After watching "The Final Problem," however, I began to reconsider the treatment of the character of Molly Hooper from the beginning of the series to the unsatisfying and dismal end, and I realized that in effect, Gatiss and Moffat created a scenario in which viewers were tricked into lusting after what was actually an emotionally abusive dynamic between Sherlock and Molly.

"Holmes had, when he liked, a peculiarly ingratiating way with women" [SECO] 

Throughout the first season, you can see clear evidence of this facet of emotional abuse between Sherlock and Molly. In case you are not well-versed in the verbiage of emotional abuse, “love bombing” (which can also be called the honeymoon stage) is when the abuser will offer compliments, often directly tied to wanting something. After they get what they want they cycle back to devaluing/demoralizing their victim.

Perhaps the best example of this occurs in the episode “The Blind Banker.” Sherlock asks Molly to “wheel out” Eddie Van Coon and Brian Lukis so he can reexamine the cadavers, but Molly informs him the paperwork on the bodies has already been completed. At that point, Sherlock notes that Molly has changed her hair and he encourages her by saying, “No it’s good. It suits you better this way.” Molly then proceeds to do what Sherlock wants.

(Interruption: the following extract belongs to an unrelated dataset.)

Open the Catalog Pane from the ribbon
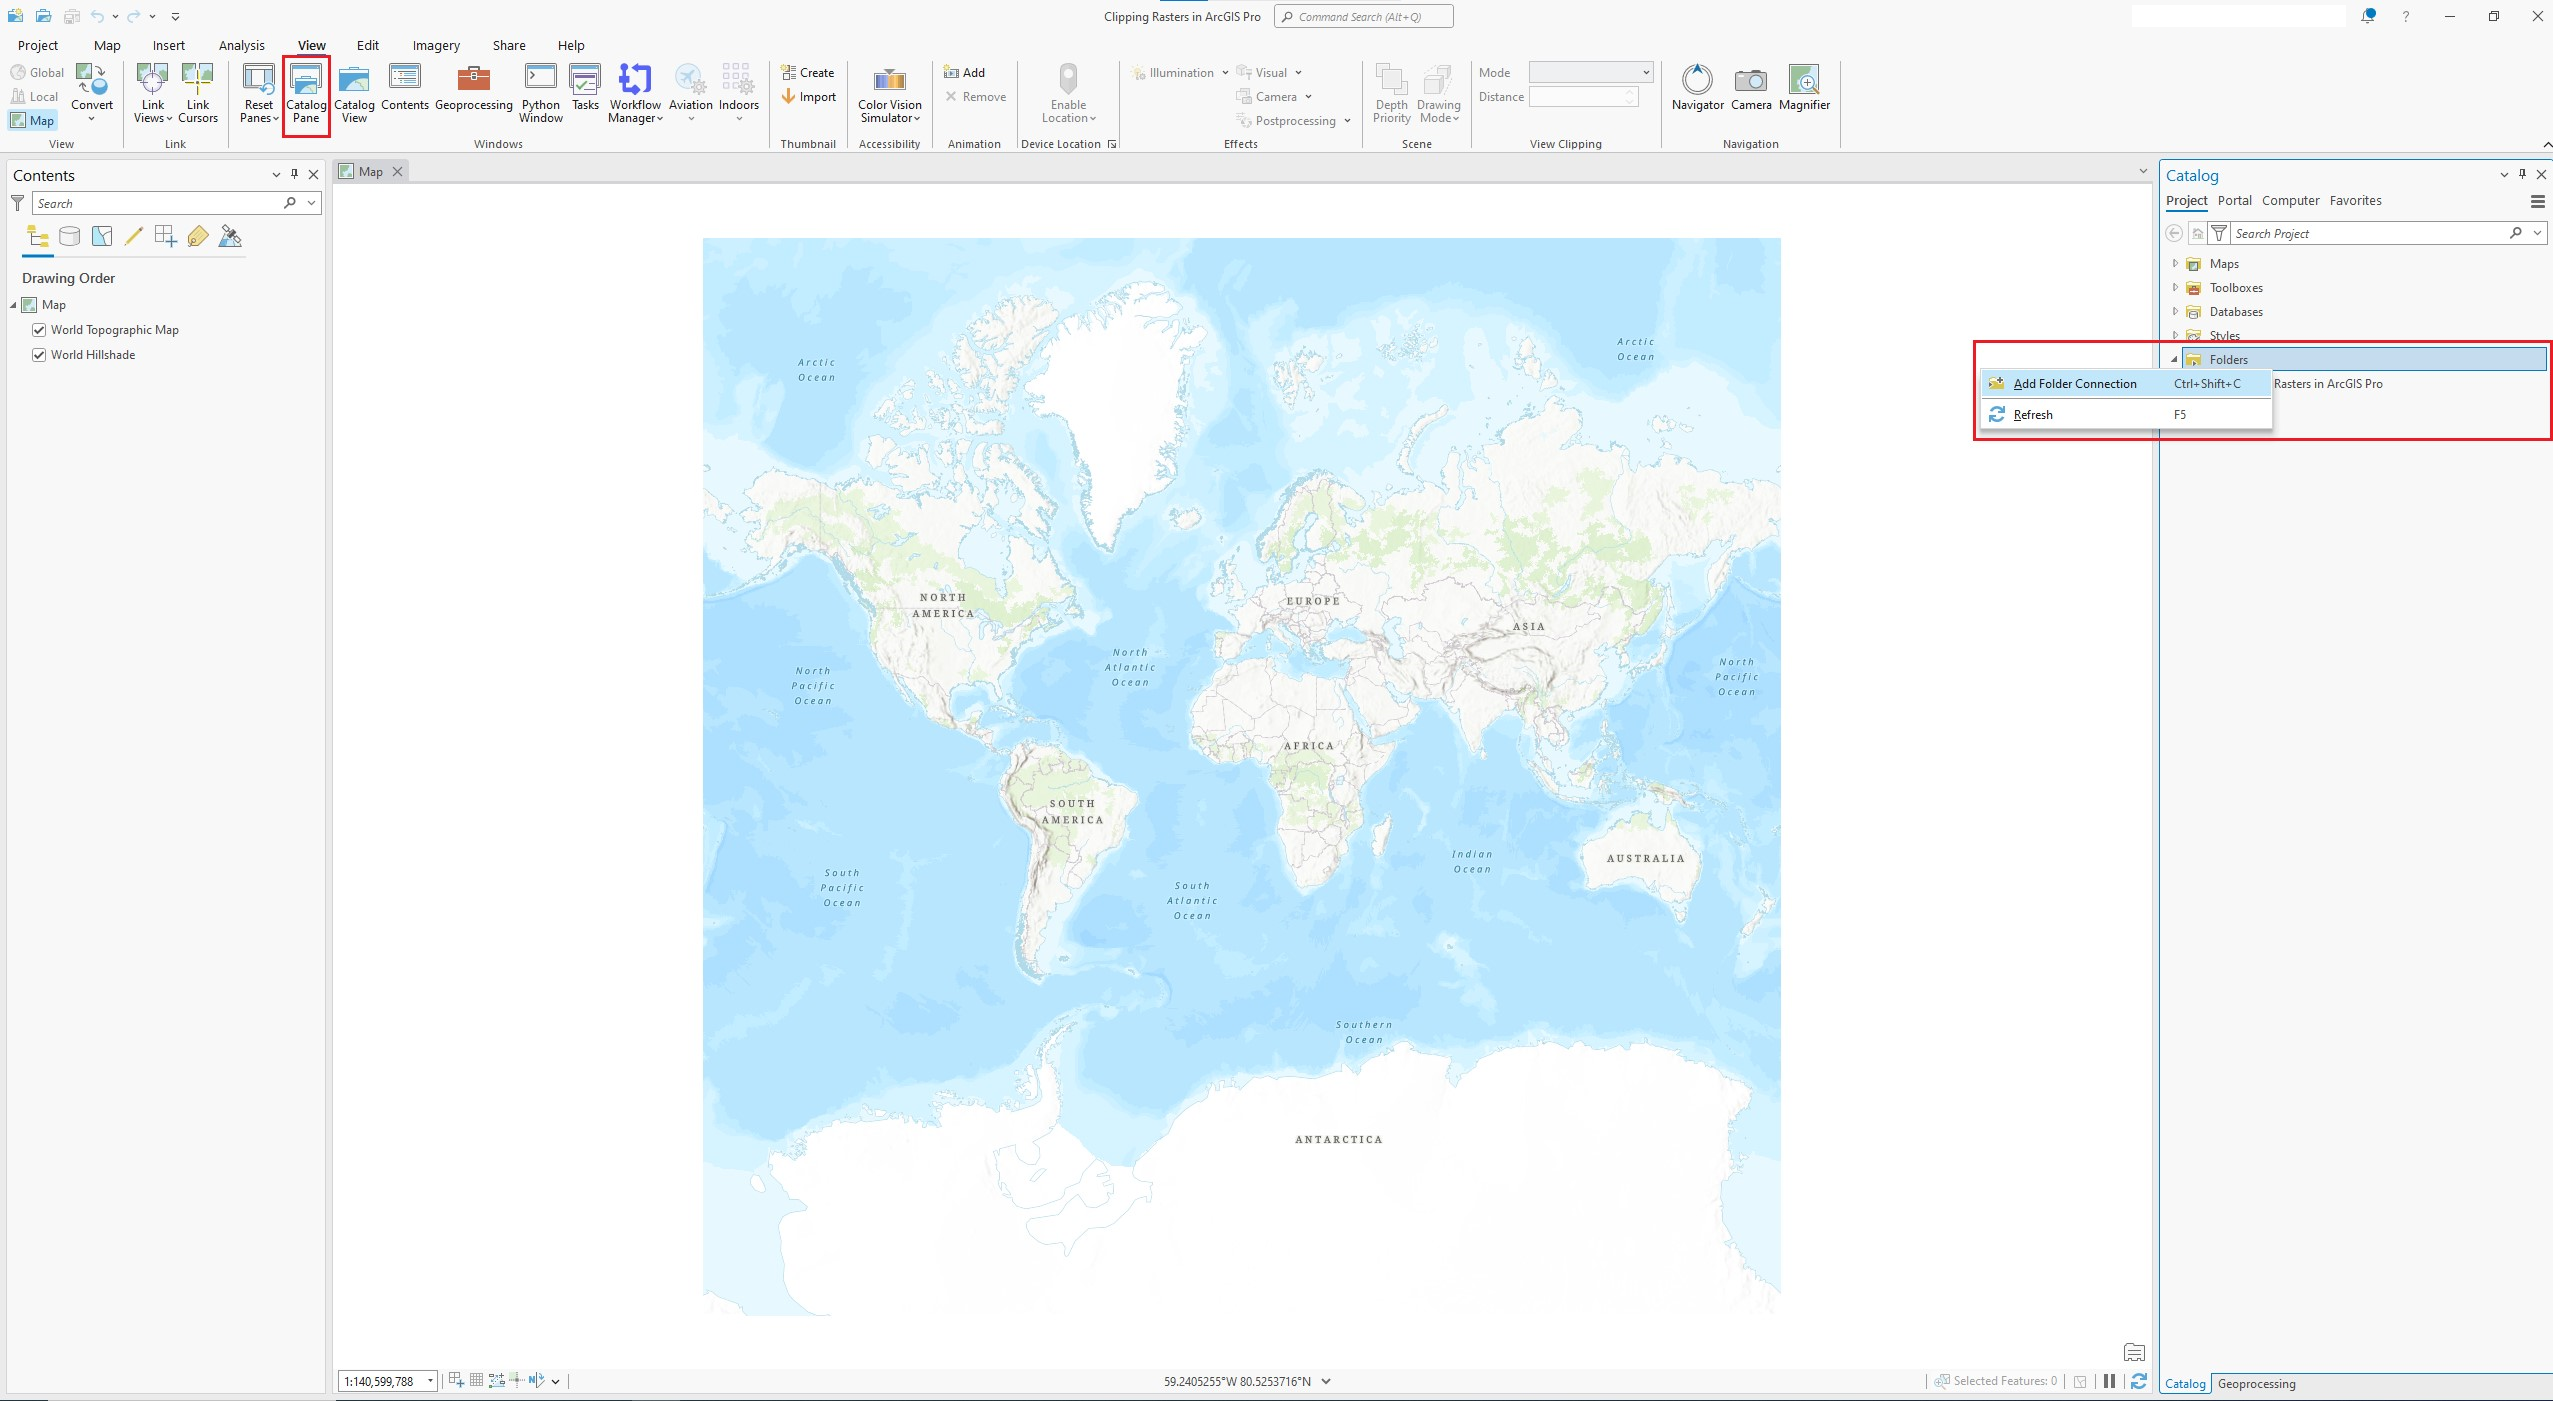 (306, 92)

Sherlock perpetually insults Molly as part of the devaluing cycle. He tells her, for example, that talking is not her strong suit. In “The Great Game,” the episode directly following “The Blind Banker,” Sherlock insinuates that Molly has gained weight since she started dating her new boyfriend “Jim.” This, incidentally, is another tact emotionally abusive people use to keep their victims off guard. Sherlock drops little treats for Molly but never fulfills her wishes. However, he gives her an equally hard time when she tries to form relationships with other men.

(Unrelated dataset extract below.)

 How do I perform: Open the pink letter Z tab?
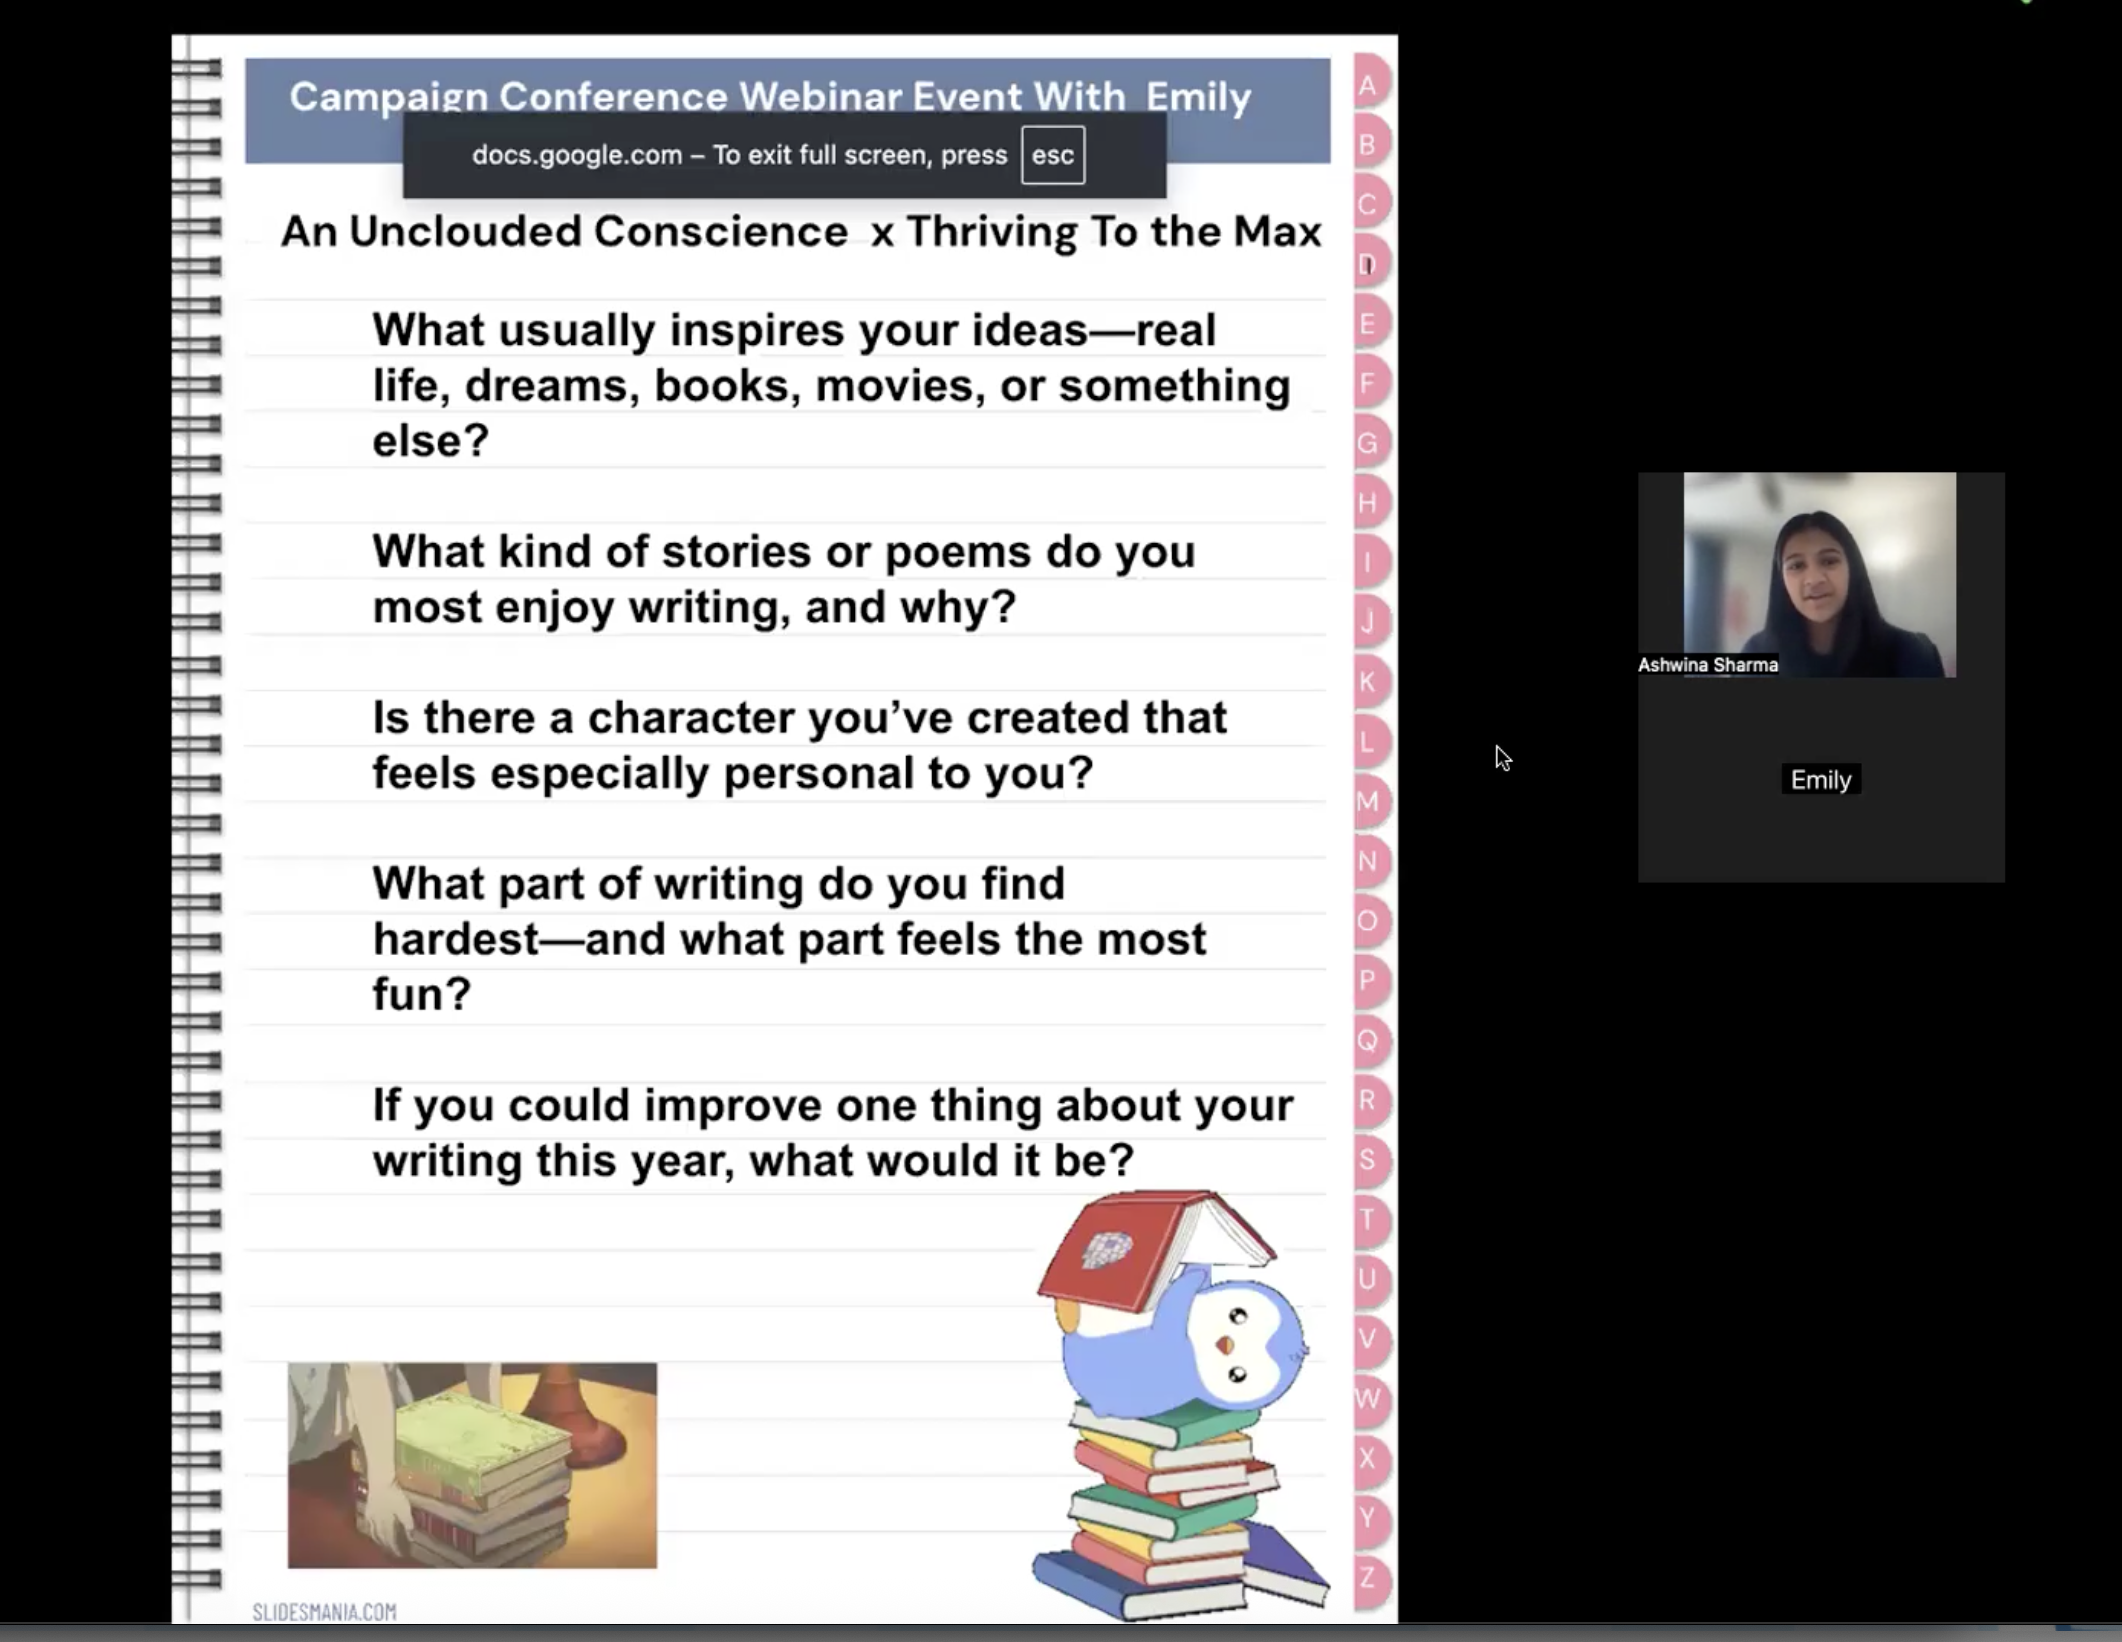pyautogui.click(x=1368, y=1578)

"no ghosts need apply" [SUSS]

Another aspect of emotional abuse that appears in Sherlock is what is known as ghosting. In “The Empty Hearse,” Sherlock asks Molly to work with him, but throughout almost the entire time they work together, he continues to call her John. One could argue that this simply is to re-establish how close he is with John, but in the context of the entire dynamic between Sherlock and Molly, that feature in the episode takes on more disturbing undertones.

“I am bound to say” [WIST] 

This all takes us to that now much-discussed part of the finale, where Sherlock must make Molly tell him she loves him. There are almost too many problems with these scene to explain. To put it succinctly, Molly is encouraged by Sherlock to finally make herself fully vulnerable, even though she knows, after all of the abuse he has heaped upon her and all of the manipulation he has done, that she will not get anything out of it. He forces her to voice her feelings, but she gets no reward for being emotionally brave. Instead, he hangs up, and she is left with the final proof that he does not have the same feelings for her. Her hopes are crushed as just a minor part of the episode, which almost feels like emotional abuse from the writers themselves.

Molly Hooper is an obviously clever woman, sweet, thoughtful, and caring. She is the perfect target for a sociopath like Sherlock, but viewers are led to be forgiving, and even sympathetic, of Sherlock. “That’s just how he is.” In the process, we are saying that treating women in this manner is acceptable and something to be shrugged off, especially if the abuser is attractive and clever.

Do we really want to perpetuate that way of thinking?